**YOUR INSTRUCTIONS**: Your answer should be one number: how many lines below hold the word "agent".

BEGIN

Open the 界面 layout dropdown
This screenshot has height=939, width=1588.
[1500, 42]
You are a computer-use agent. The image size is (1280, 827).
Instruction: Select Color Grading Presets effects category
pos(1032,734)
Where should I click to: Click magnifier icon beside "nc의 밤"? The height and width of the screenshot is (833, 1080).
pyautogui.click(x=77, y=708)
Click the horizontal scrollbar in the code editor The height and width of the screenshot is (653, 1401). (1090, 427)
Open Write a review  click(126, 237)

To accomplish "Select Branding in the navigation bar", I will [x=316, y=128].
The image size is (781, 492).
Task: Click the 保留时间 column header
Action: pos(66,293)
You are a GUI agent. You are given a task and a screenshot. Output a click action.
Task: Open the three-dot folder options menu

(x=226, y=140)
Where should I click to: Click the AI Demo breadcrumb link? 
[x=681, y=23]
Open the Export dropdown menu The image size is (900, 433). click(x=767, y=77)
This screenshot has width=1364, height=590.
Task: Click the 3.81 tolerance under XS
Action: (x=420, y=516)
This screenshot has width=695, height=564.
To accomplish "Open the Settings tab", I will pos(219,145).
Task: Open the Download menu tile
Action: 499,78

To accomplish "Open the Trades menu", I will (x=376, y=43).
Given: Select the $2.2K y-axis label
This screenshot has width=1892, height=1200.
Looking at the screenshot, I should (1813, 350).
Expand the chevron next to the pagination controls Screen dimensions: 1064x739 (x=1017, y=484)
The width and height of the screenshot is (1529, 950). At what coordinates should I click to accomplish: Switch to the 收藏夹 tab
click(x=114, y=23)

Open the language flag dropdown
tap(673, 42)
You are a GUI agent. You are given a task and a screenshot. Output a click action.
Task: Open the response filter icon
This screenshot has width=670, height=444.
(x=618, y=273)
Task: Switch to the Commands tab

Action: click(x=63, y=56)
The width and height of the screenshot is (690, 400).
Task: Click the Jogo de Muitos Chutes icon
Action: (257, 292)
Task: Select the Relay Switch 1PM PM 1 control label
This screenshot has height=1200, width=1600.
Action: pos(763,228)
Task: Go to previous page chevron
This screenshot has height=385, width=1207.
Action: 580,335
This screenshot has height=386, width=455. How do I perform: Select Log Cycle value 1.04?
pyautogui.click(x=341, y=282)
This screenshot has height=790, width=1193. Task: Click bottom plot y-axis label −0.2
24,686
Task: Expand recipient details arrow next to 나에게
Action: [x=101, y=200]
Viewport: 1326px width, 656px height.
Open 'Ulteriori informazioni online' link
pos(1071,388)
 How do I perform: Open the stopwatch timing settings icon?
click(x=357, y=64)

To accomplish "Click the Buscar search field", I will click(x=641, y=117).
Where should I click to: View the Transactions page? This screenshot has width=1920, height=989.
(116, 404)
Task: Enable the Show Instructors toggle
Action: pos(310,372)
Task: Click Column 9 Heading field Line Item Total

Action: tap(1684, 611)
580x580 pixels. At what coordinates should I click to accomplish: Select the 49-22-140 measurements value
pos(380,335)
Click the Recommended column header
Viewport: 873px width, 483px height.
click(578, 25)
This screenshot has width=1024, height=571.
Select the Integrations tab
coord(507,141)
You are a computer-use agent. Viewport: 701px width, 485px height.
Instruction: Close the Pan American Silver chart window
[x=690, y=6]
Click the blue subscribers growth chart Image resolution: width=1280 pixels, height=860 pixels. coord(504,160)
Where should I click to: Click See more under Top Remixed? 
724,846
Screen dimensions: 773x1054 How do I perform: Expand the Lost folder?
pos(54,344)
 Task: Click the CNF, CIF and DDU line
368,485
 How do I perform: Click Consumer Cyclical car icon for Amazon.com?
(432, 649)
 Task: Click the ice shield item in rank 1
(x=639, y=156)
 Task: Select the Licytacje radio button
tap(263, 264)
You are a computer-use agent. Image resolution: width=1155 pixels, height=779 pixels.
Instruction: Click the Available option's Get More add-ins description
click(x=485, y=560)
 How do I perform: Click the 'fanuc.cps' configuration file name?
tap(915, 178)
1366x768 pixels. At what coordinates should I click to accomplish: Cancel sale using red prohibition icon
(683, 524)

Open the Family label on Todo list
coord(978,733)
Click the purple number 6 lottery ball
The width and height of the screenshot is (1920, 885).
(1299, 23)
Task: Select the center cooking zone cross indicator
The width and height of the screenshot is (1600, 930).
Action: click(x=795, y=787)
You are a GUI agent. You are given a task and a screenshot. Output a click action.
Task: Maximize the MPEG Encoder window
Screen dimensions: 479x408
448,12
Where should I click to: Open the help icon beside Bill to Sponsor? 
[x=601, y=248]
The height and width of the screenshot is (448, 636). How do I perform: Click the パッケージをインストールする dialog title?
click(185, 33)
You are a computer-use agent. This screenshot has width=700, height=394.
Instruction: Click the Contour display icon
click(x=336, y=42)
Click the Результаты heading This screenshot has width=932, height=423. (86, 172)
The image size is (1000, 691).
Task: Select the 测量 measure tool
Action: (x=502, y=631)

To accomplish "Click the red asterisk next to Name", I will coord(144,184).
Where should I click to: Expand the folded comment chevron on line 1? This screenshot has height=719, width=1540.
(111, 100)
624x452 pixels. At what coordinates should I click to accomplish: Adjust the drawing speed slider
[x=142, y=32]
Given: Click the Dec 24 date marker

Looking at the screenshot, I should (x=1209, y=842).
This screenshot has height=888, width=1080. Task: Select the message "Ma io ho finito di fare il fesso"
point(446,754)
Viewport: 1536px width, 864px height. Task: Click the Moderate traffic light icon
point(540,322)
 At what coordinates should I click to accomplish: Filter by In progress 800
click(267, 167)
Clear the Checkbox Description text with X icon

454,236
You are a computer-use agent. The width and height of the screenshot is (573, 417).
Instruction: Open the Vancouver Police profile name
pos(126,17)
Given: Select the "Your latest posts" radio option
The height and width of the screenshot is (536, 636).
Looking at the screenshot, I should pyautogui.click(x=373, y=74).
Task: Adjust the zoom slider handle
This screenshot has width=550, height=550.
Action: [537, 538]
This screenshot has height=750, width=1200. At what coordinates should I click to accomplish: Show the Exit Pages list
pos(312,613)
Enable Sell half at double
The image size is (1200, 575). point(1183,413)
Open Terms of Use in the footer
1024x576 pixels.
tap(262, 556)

END

**PROBLEM SOLUTION**: 8